# 

"Players" dataset observations:
- 196 observations
- 7 variables: experience (beginner, amateur, regular, pro, veteran), newsletter subscription (true/false), email, hours played, name, gender, and age
- experience, gender, newsletter subscription = categorical variables
- age, hours played = quantitative variables
- name, email = qualitative (not used for data analysis)
- potential errors: subjective ranking system for experience, and not enough specificity in 'hours played' variable: does it mean hours played per session, per numerous sessions, per month, per lifetime, etc.

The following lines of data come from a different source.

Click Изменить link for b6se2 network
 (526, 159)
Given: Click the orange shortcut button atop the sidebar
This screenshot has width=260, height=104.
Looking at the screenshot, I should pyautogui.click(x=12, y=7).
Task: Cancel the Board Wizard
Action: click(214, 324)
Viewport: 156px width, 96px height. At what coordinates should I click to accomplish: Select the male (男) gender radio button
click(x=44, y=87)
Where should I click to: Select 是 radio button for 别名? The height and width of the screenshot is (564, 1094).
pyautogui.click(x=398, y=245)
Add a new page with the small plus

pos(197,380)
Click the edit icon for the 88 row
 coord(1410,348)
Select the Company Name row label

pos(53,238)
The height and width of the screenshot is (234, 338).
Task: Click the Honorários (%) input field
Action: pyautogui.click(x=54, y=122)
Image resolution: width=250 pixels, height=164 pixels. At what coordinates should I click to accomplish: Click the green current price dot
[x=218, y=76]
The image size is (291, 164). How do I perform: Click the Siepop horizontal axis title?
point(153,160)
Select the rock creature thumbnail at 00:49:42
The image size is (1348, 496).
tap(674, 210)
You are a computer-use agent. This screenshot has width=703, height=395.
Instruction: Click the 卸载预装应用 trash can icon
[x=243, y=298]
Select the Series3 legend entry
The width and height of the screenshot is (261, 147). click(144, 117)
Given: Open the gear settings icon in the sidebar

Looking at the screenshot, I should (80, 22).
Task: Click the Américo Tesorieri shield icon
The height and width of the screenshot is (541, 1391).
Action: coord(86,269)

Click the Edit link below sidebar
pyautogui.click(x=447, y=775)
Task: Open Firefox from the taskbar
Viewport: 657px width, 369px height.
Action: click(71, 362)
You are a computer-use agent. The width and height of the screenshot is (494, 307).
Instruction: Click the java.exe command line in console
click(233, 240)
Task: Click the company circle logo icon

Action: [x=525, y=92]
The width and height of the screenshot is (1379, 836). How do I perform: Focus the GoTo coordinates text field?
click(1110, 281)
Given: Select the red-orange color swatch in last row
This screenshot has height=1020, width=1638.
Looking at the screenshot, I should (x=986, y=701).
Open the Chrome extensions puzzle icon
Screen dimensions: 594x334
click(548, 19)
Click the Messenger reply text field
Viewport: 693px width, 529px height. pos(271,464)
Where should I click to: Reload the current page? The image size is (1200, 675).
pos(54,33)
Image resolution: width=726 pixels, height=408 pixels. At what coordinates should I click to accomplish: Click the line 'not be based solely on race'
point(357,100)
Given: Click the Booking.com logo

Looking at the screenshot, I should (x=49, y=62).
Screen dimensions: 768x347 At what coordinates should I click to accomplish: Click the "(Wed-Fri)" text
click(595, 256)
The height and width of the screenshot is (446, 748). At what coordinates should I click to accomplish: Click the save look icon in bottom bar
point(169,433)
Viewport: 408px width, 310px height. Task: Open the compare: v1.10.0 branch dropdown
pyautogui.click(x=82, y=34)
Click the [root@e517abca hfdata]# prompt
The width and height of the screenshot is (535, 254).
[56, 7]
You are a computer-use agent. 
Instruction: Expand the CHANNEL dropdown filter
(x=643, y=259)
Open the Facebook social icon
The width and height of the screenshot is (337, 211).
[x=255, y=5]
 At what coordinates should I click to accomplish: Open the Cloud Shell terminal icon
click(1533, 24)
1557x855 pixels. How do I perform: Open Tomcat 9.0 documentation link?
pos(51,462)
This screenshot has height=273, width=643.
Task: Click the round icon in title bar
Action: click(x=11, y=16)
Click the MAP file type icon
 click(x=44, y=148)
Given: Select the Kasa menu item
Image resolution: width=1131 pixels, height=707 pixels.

"Sessions" dataset observations:
- 1535 observations
- 5 variables: email, start time (D/M/Y H:M format), end time (same format as prior), original start time (as milliseconds since 1 January 1970, a unix timestamp), and original end time (same format as prior)
- original start time, original end time, start time, end time = quantitative variables
- email = qualitative (used as an identifier only)
- potential errors: logs every session, including very short ones, which causes original start and end variables to be the same, original start and end variables are measured in milliseconds since 1 January 1970, making them difficult to interpret and analyze

In [1]:
library(tidyverse)
library(repr)
library(tidymodels)
options(repr.matrix.max.rows = 6)
players <- read_csv("data/players.csv")
sessions <- read_csv("data/sessions.csv")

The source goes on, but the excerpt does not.